I ballast with 1/4 minus decomposed granite mixed dry with porland cement. I add color as I don't like the gray. 
I pile the ballast on over the top of the rails. I level it to the tops of the rails scraping excess in the direction I am working. 
I take a paint brush and brush off all excess in the direction I am working. I bursh it off till the ties are exposed. I brush the outsides of the ties to have I look I like. 
Once this is all done I WET THE BALLAST WITH A GARDEN HOSE. Soak it good but gently. 
I have had a few time in verry small places where the ballast has wash away in a storm. But 95 % of my ballast stays where I put it. 
even is the heavest of desert storms. 
I never have to level my track again. I have checked it several times and had to do nothing. 

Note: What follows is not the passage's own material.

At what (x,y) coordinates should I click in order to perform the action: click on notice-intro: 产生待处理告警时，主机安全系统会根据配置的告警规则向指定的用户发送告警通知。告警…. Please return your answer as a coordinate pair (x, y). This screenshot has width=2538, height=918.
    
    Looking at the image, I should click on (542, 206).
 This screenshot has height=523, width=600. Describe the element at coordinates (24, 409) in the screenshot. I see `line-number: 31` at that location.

I run battery power and just put a train on the track and run.


----------



## wchasr (Jan 2, 2008)

In my mind. If I were raising the roadbed greatly above the grade of the base terrain I'd use the ladder system or bench system. If i were building on or near the grade then I'd consider concrete assuming it would not shift or heave. I've not ruled out floating my track but the way my yard moves now I'm not wholly in favor of it. I'm also leaning towards a raised layout of some sort so at this point my considerations are benchwork or ladder or a combination of them. 

Just my thought processes on the topic and they could be seriously flawed. 

Chas


----------